RECORDED DATA:
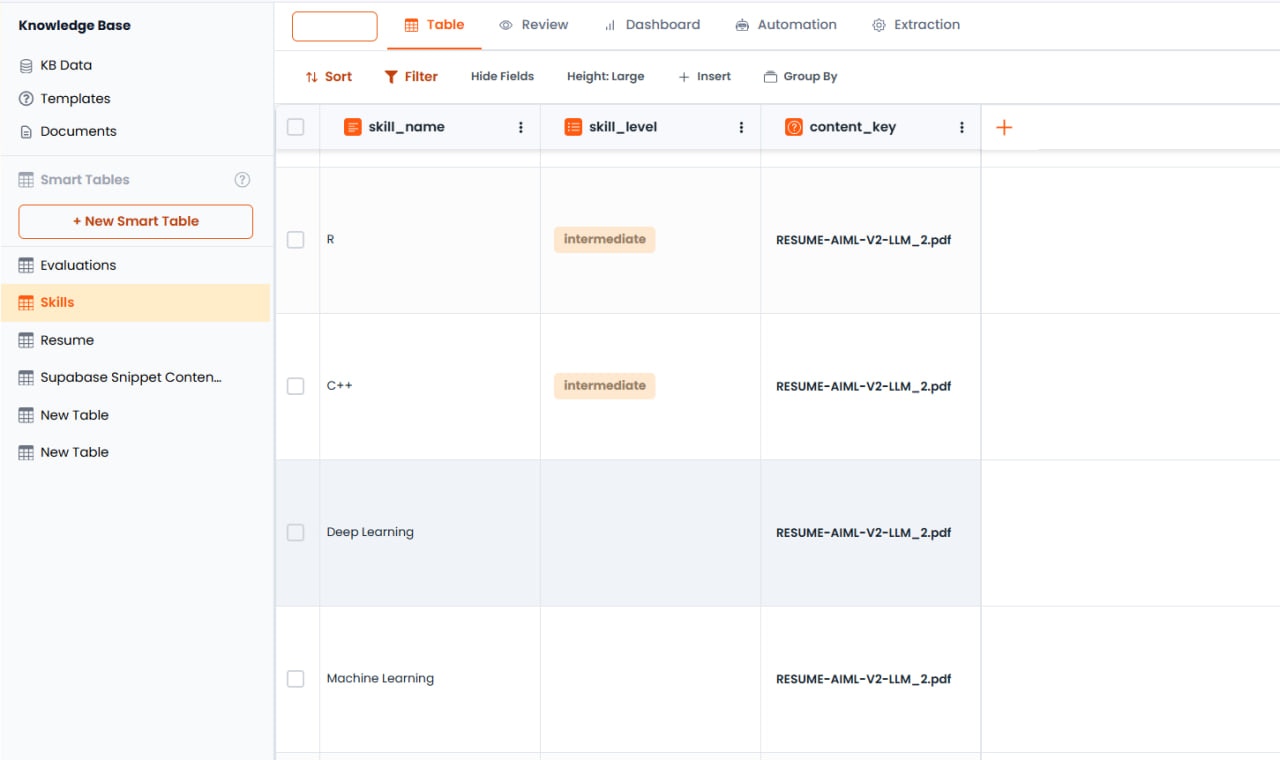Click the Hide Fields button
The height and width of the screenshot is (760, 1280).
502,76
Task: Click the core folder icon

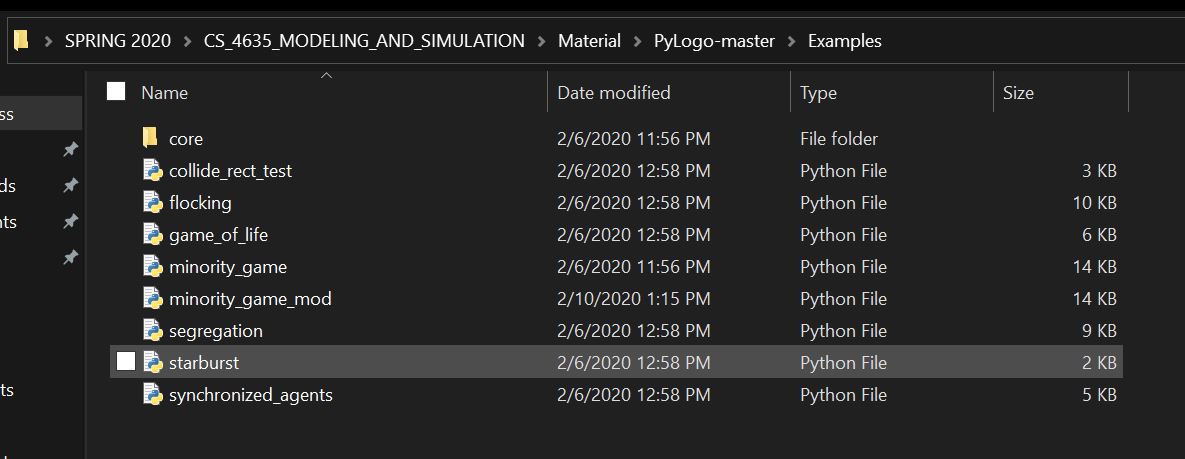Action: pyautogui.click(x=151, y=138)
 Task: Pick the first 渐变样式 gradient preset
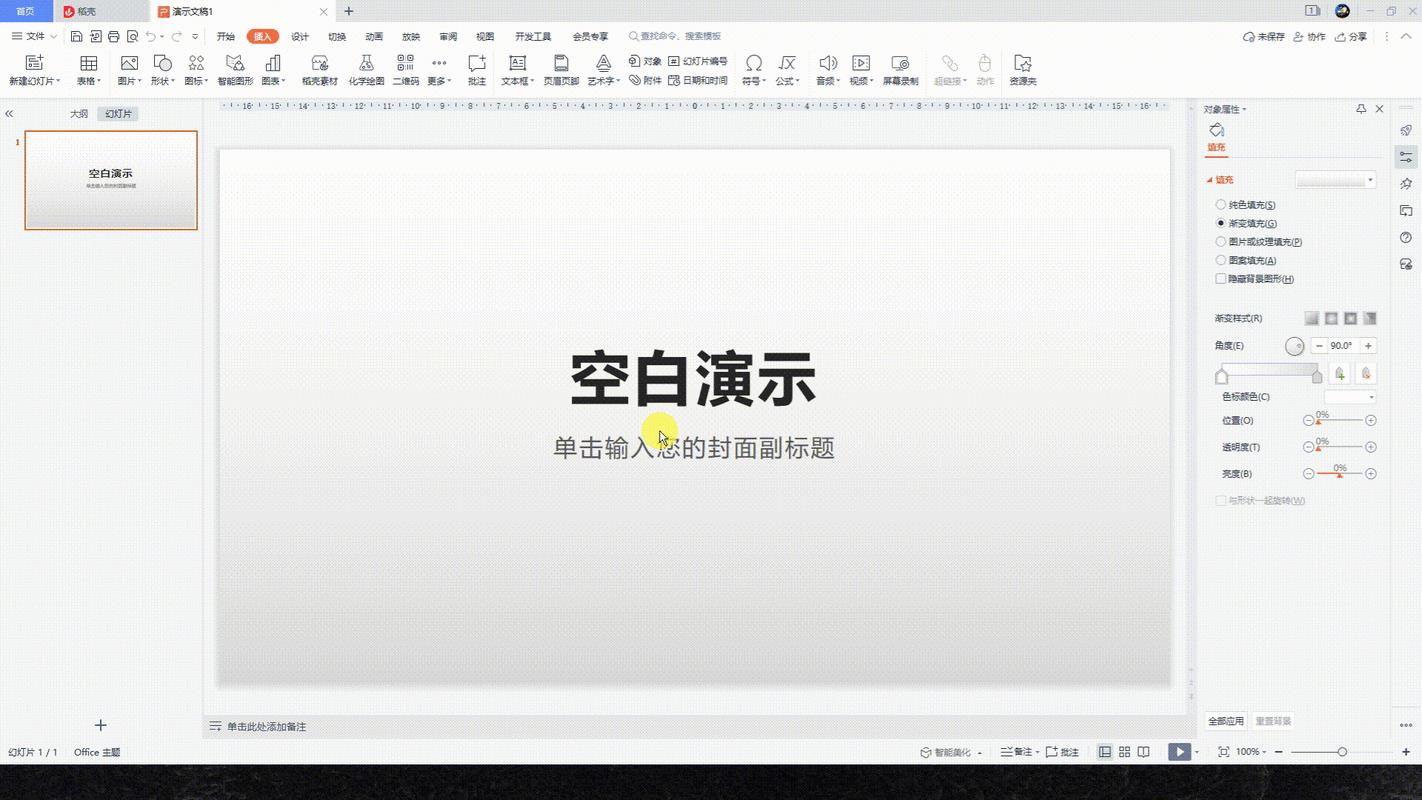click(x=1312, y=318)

YOUR INSTRUCTIONS: Write out all the lines above again, substituting "directory icon" for "folder icon" and changing nothing else. Leave the pictures out.

TASK RESULT:
Click the Hide Fields button
The height and width of the screenshot is (760, 1280).
502,76
Task: Click the core directory icon

Action: pyautogui.click(x=151, y=138)
 Task: Pick the first 渐变样式 gradient preset
click(x=1312, y=318)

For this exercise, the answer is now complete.